Altro che generazione superficiale, abituata a surfare sull’onda del digitale. Altro che smarrimento etico. Vietato confondere la fuga da Dio con la perdita di una domanda spirituale. La ricerca di senso e oltre l’immanenza avviene attraverso modalità e rituali diversi. La preghiera, ad esempio. La ricerca di Garelli ci mostra che se è vero che trenta ragazzi su cento non pregano mai, la pulsione verso il Padre Eterno può muovere anche una parte dei giovani non credenti, che magari rinunciano al Pater Noster ma non al silenzio, alla meditazione, alla lettura della Bibbia o all’attraversamento dei meandri sconosciuti della propria interiorità.

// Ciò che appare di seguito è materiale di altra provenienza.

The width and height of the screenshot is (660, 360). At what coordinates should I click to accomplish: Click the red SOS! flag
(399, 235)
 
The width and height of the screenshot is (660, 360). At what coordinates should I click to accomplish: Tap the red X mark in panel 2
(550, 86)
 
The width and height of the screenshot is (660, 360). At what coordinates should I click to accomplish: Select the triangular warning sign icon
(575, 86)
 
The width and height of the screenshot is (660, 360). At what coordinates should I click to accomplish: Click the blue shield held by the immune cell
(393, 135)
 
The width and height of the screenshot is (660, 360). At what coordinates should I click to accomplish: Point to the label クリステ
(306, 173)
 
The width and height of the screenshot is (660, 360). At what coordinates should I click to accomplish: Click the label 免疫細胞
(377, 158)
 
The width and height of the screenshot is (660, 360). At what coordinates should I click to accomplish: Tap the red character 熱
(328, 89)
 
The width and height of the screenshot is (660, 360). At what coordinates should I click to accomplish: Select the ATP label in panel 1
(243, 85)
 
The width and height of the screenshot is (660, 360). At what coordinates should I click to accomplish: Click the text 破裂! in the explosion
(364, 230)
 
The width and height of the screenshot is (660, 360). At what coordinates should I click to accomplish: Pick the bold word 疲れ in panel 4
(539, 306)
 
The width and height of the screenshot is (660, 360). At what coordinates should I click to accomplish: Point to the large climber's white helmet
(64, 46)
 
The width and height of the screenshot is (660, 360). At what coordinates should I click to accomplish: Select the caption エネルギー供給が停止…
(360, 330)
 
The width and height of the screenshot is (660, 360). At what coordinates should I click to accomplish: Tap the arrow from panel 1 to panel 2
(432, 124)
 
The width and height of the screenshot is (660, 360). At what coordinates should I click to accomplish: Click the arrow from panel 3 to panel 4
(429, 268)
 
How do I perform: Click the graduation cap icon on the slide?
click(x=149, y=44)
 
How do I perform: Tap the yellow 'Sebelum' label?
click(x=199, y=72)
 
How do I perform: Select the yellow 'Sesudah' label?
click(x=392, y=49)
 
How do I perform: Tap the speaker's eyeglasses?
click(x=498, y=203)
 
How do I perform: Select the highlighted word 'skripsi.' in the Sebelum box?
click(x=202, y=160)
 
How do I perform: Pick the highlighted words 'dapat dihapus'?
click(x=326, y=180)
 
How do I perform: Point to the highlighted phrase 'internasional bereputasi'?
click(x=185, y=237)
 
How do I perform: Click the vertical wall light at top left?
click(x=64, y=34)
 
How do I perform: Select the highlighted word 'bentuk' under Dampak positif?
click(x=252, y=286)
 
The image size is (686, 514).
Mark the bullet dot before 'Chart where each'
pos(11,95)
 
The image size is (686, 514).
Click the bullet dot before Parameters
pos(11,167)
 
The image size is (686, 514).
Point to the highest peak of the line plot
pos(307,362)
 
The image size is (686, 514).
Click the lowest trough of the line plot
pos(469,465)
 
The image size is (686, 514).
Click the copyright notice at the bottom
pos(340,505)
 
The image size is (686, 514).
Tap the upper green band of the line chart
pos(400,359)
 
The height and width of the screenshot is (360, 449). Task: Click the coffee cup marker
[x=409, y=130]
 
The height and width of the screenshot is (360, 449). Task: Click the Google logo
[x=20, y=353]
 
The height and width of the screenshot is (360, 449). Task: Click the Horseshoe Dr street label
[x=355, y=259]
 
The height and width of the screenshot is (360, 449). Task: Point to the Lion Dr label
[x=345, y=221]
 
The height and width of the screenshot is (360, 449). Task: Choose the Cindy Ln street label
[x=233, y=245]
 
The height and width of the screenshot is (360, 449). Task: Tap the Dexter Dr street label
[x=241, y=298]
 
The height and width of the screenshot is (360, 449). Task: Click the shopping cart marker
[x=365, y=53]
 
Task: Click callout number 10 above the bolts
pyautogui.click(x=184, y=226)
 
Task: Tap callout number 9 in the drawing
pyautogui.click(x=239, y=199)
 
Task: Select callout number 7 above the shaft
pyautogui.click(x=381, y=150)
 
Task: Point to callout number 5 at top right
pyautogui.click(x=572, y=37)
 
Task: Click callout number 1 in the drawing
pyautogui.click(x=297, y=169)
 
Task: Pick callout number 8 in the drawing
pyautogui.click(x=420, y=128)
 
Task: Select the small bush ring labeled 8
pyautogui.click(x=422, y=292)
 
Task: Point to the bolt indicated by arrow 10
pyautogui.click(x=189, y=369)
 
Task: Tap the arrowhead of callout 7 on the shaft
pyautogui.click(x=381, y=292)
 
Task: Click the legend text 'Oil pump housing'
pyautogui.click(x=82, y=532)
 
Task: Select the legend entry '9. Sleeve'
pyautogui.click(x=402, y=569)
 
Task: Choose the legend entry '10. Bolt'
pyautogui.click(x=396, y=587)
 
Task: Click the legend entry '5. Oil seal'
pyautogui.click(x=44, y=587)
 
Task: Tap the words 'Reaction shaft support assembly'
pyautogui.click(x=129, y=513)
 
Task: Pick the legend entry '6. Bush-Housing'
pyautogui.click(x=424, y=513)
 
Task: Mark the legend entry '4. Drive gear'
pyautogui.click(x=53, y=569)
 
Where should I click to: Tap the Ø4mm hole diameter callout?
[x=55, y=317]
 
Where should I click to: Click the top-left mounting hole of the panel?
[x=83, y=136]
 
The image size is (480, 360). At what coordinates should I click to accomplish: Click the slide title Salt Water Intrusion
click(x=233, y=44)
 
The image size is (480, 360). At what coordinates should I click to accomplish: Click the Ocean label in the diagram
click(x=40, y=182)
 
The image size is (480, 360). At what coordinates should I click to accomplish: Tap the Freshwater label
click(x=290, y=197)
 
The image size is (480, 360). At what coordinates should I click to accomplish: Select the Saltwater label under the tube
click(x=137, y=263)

E il modo di pregare cambia anche tra i cattolici più convinti.
Tra credenti e non
credenti possono esistere zone di contiguità impensabili qualche
decennio fa. Ed è questa un’altra cifra originale dei millennials,
che abbattono muri e perimetri del passato sostituiti con flussi
continui tra un campo e l’altro «E’ una generazione
postideologica », dice Garelli. «Questi ragazzi si sono liberati
dalle zavorre della storia. E si aprono alle ragioni degli altri pur
non condividendole ». L’anticlericalismo vecchio stile appare una
moda decaduta, i professionisti dell’ateismo militante figure
superate e un po’ indigeste. «Pur ben convinti di non avere un
cielo sopra di sé, molti giovani non credenti ritengono legittimo
credere in Dio anche nella società contemporanea, negando quindi
l’assunto che la modernità avanzata sia la tomba della religione.
E viceversa molti credenti sono consapevoli di quanto sia difficile
professare una fede religiosa nelle attuali condizioni di vita».
Cosa induce un ragazzo ad allontanarsi da Dio? L’agnosticismo annida soprattutto tra i figli dei separati, «tra chi ha vissuto la rottura dei legami famigliari o la perdita della certezza affettiva», spiega Garelli. A incrinare la fede possono intervenire le fratture esistenziali, come la perdita del lavoro o una condizione precaria. Ma può incidere anche l’estraneità a una Chiesa percepita come pomposa e ingiusta gerarchia, regno del privilegio e della ricchezza e non degli ultimi. E questo nonostante la rivoluzione di Francesco, il papa delle periferie e dei semplici.
Anzi, un dato che
sorprende è che vi siano sacche di resistenza verso una figura come
Bergoglio, che però viene criticato non tanto dagli atei quanto da
una piccola parte della minoranza dei credenti convinti. Ed è così
che il papa argentino appare più avanti di alcune zone della società
italiana che lo rimproverano di «privilegiare il sociale rispetto al
sacro», «di mettere sullo stesso piano credenti e non credenti» e
«di incoraggiare una presenza straniera sempre più ingombrante ».
Contraddizioni interne a chi si professa cattolico praticante.
Il Dio dei millennials non sta troppo bene, ma restiamo pur sempre il paese dove «anche gli atei sono cattolici», si sposano in chiesa e preferiscono il funerale religioso. Il nostro zoccolo duro dei ragazzi non credenti (28%) resta poca cosa rispetto a paesi come Svezia, Germania, Olanda, Belgio e Francia, dove «il vento della morte di Dio è già soffiato con forza» raggiungendo tra i più giovani percentuali intorno al 50/65% (mentre nei fervidi Stati Uniti gli scettici non raggiungono quota 18%).
Quel che da noi colpisce
è il ritmo di crescita degli agnostici (non arrivavano al 10% nel
passaggio di secolo), forse favorito dal mutato clima culturale. Oggi
i ragazzi italiani si sentono più liberi di negare Dio, avvertendo
«che è venuto meno lo stigma che prima colpiva increduli e
miscredenti». E poi la religiosità resta comunque sullo sfondo,
«anche se è un fondale sempre più lontano dal palcoscenico della
vita». Al momento, in sostanza, non si registrano tracolli. In
attesa di vedere come sarà il prosieguo della recita.